This Python function creates a time-series (discrete-time random process) with a specific autocorrelation function (ACF) and continuous probability distribution, e.g with predefined probability density function (PDF).

Usage:

from generate_corr_sequence import gen_corr_sequence
gen_corr_sequence(dist_obj=uniform,
                  target_acf=1 - np.minimum(np.arange(0, 100), 100) / 100,
                  L: int = 2 ** 20,
                  seed=None,
                  debug: bool = False,
                  plot_figures_name: str = None)

Arguments

  • dist_obj - A continuous distribution object from scipy.stats, default is uniform
  • target_acf - A required ACF function, default is a linear function
  • L - Number of required samples
  • seed - Seed of the random number generator
  • debug - Plots PDF and ACF graphs
  • plot_figures_name - Filename of the debug figure to be saved, only when debug is True.
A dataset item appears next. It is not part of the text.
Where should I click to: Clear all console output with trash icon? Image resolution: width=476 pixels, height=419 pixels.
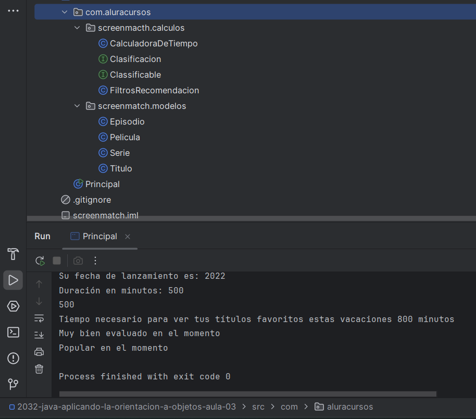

In no extension is provided, the default is png.

Returns:

  • A random sequence with pre-defined ACF and distribution with type numpy.ndarray.

Examples

Default settings with uniform distribution and linear ACF

The example below shows the default settings of the function from the examples/default_settings_example.ipynb file.

# Example usage of the function with default settings
sequence = gen_corr_sequence(debug=True)

Debug figure

Nakagami distribution with Bessel function ACF

The example below is from the examples/nakagami_example.ipynb file.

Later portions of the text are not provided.